◆ PASSAGE GIVEN
# Launching Programs
## Introduction

In the previous labs, you did learn how to interact with your system by using modules from the Python standard library like `os` or `shutil`. But sometimes there is no library for the system operation you need, or it is too complicated to use. This notebook will show you how to launch system commands or programs directly from Python.

*We now arrived in the second half of the book ([chapters 11-20](https://automatetheboringstuff.com/#toc)), where we've learned all the Python knowledge we need and now move to more specialized topics for solving specific tasks. As we won't have the time to look at everything, we are skipping most of the rest of the book - but remember that those book chapters exist, you might want to look at them if you ever need to do one of those things.*

*The topic of this lab (launching external programs) is covered in book [chapter 17](https://automatetheboringstuff.com/2e/chapter17/), but that chapter teaches an older way of spawning subprocesses, as well as containing various other topics which won't be part of this course (dealing with times/dates and multithreading).* 

**Thus, we recommend that you skip the book chapter, and instead read an excellent [Tutorial by Digital Ocean](https://www.digitalocean.com/community/tutorials/how-to-use-subprocess-to-run-external-programs-in-python-3)** on this topic.

If you have not worked in a shell / commandline environment before, it's also recommended to read [the "The Shell" chapter](https://missing.csail.mit.edu/2020/course-shell/) of ["The Missing Semester of Your CS Education"](https://missing.csail.mit.edu/), an excellent resource by the "Computer Science and Artificial Intelligence Laboratory" at the MIT. While various parts aren't required for this lab (only "What is the shell?" and "Using the shell" will be relevant), the knowledge in there will most likely be useful in your further studies and/or work career.

### Optional resources

- [Python docs: subprocess — Subprocess management](https://docs.python.org/3/library/subprocess.html)
- [PyMOTW: subprocess — Spawning Additional Processes](https://pymotw.com/3/subprocess/index.html)

## Summary

### Basic Usage

In [None]:
import subprocess
subprocess.run(["uname", "-a"])

After importing the subprocess module, the `subprocess.run` method can be used. It takes a list of strings as its argument, each of which is an argument of the system command to run, just like in a shell. The first argument is always the name of the command. The `uname` command used here, for example, will output system information like the kernel version and CPU architecture (you can try to run it!).

**Note:** You should only need to use `subprocess.run` and perhaps `subprocess.Popen`.

Functions such as `subprocess.call`, `subprocess.check_call`, `subprocess.check_output`, `subprocess.getoutput`, `os.system`, `os.popen*`, `os.spawn` have all been replaced by `subprocess.run`. **Some of them are insecure**, so be wary of resources recommending them. For the exercises below, **use `subprocess.run` only**.

### Handling of arguments

When using a shell to call tools, arguments are split by spaces. Thus, running `uname -a` gets split into:

- `uname`
- `-a`

When an argument itself contains a space, quotes can be used (`'` or `"` depending on the shell and desired outcome). For example, `rm file1.txt file2.txt` is used to remove two files, but `rm "file with spaces.txt"` gets split into:

- `rm`
- `file with spaces.txt`

and would be used to remove a file with spaces in its filename.

When calling tools with `subprocess.run`, you instead supply a list of strings, like with `["uname", "-a"]` above.  Make sure you know the difference between:

- `["sometool", "-i", "filename.txt"]` (Shell: `sometool -i filename.txt`)
- `["sometool", "-i filename.txt"]` (Shell: `sometool "-i filename.txt"`)

◆ EXERCISE A
Print the lines of the records verbatim, beginning at the line that contains "Where should I click to: Click the" and stopping after the line that contains "1280x720 pixels. [1048, 119]".

◆ RECORDS SUPPLIED
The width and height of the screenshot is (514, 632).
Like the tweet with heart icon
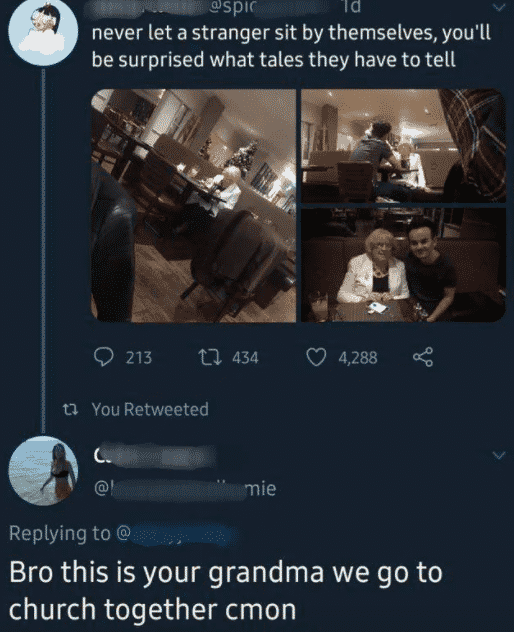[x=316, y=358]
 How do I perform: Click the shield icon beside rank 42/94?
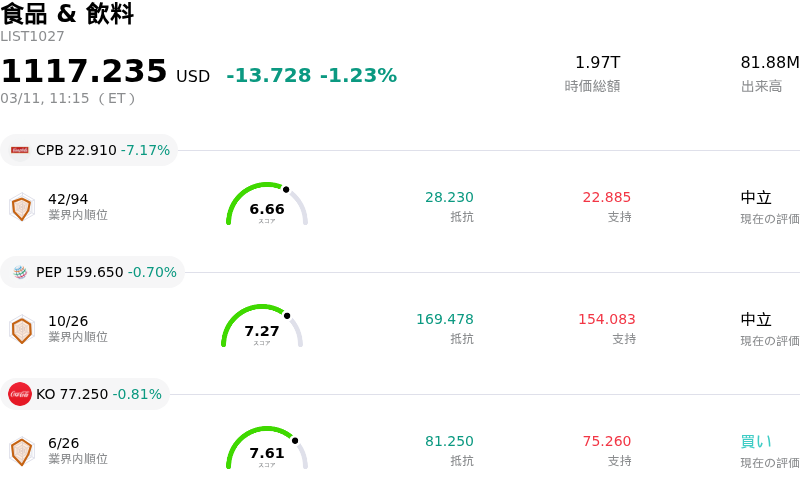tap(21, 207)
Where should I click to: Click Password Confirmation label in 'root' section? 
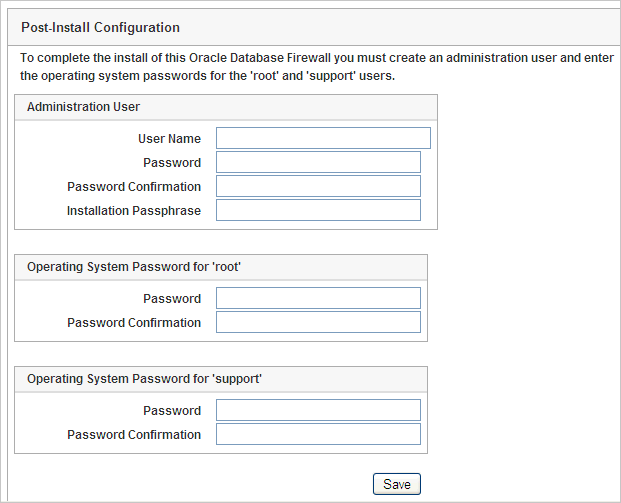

* * *

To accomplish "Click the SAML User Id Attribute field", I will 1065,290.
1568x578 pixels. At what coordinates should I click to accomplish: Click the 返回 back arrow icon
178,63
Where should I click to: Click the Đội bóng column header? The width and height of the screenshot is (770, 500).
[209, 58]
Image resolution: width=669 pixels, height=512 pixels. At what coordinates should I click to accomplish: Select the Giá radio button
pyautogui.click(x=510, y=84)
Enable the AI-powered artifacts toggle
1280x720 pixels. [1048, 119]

---

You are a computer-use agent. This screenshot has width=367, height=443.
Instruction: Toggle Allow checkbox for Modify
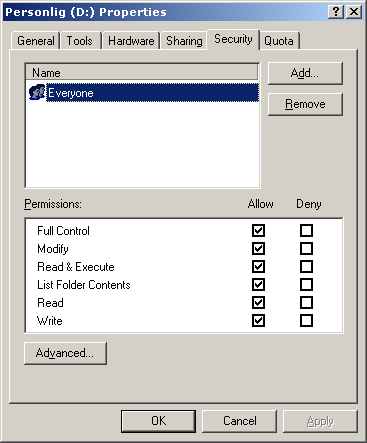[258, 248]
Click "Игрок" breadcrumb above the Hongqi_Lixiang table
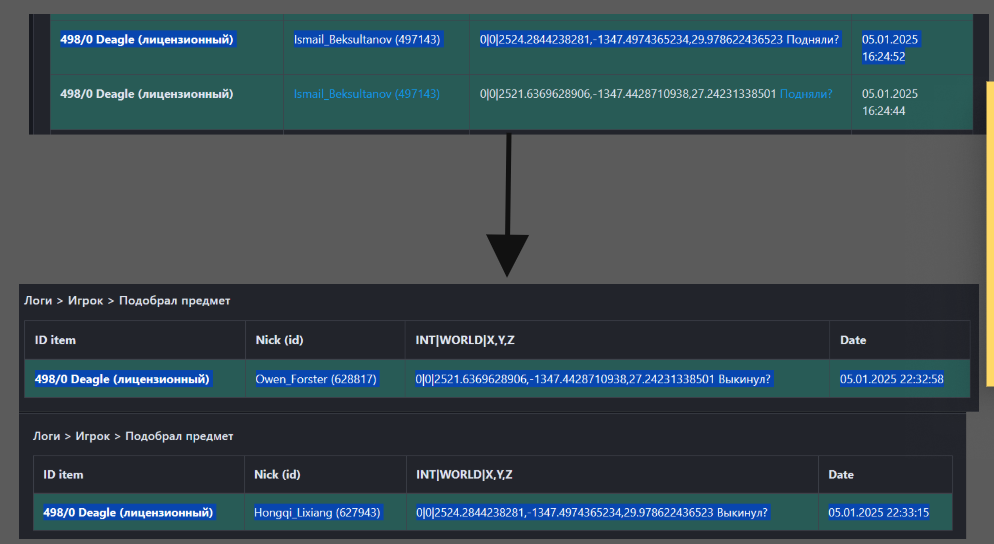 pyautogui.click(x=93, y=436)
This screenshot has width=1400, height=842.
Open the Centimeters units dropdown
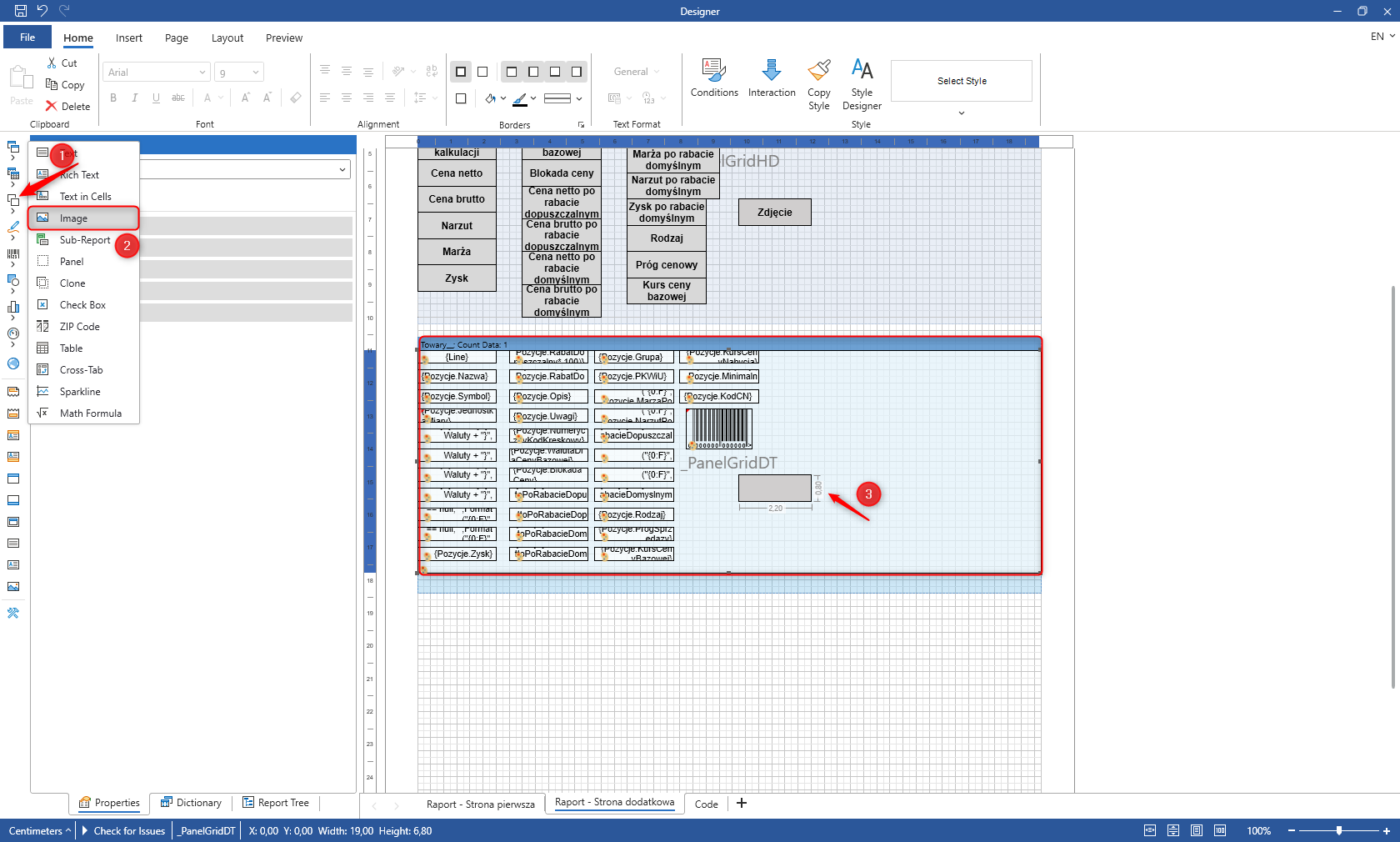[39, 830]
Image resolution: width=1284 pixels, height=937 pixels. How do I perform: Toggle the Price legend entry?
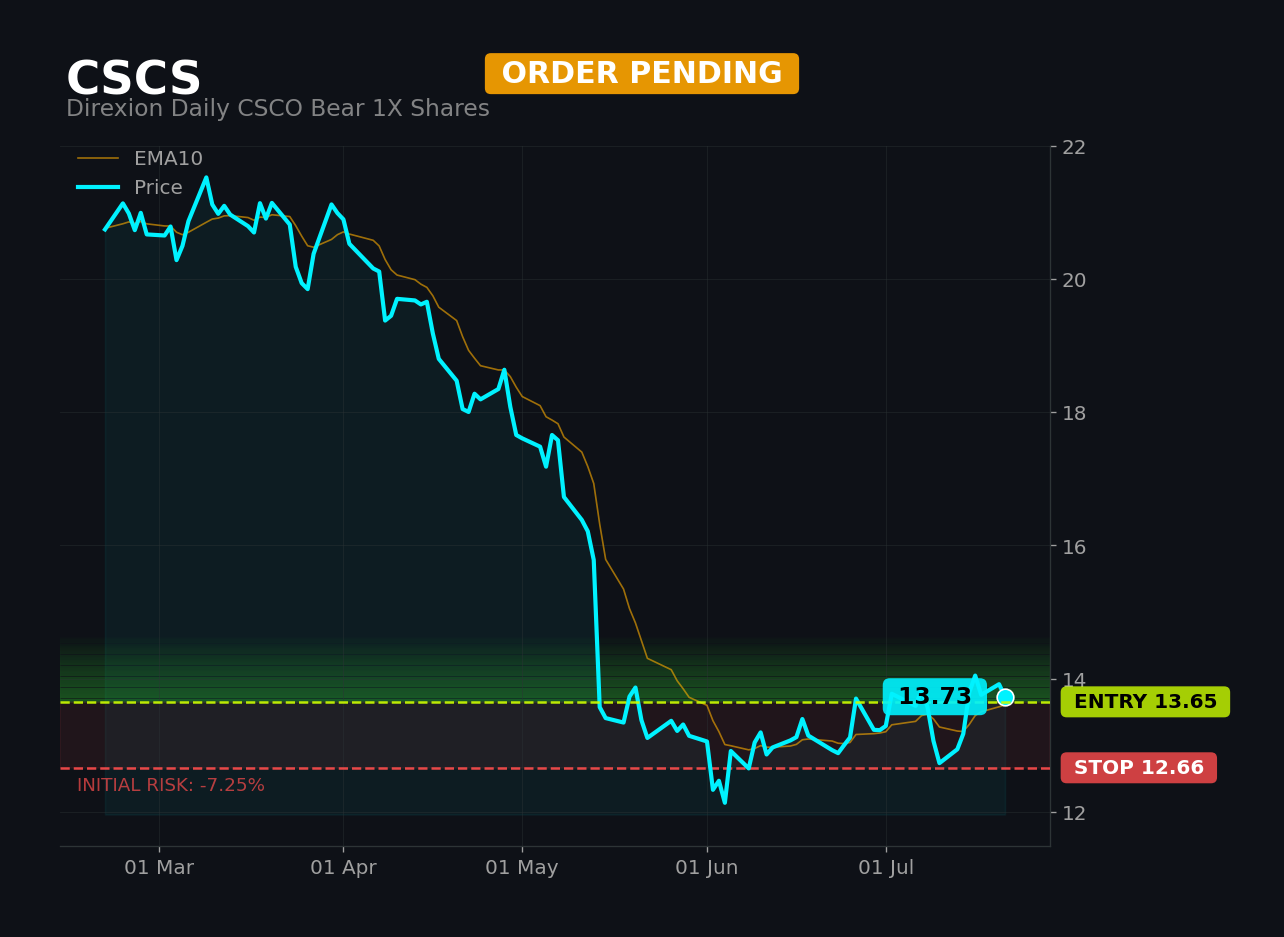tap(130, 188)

◆ EXERCISE B
From the text on launching programs, output a verbatim copy of the part that begins at the words "# Launching Programs" and stops after "directly from Python.".

◆ FULL RESPONSE A
Where should I click to: Click the Đội bóng column header? The width and height of the screenshot is (770, 500).
[209, 58]
Image resolution: width=669 pixels, height=512 pixels. At what coordinates should I click to accomplish: Select the Giá radio button
pyautogui.click(x=510, y=84)
Enable the AI-powered artifacts toggle
1280x720 pixels. [1048, 119]

◆ FULL RESPONSE B
# Launching Programs
## Introduction

In the previous labs, you did learn how to interact with your system by using modules from the Python standard library like `os` or `shutil`. But sometimes there is no library for the system operation you need, or it is too complicated to use. This notebook will show you how to launch system commands or programs directly from Python.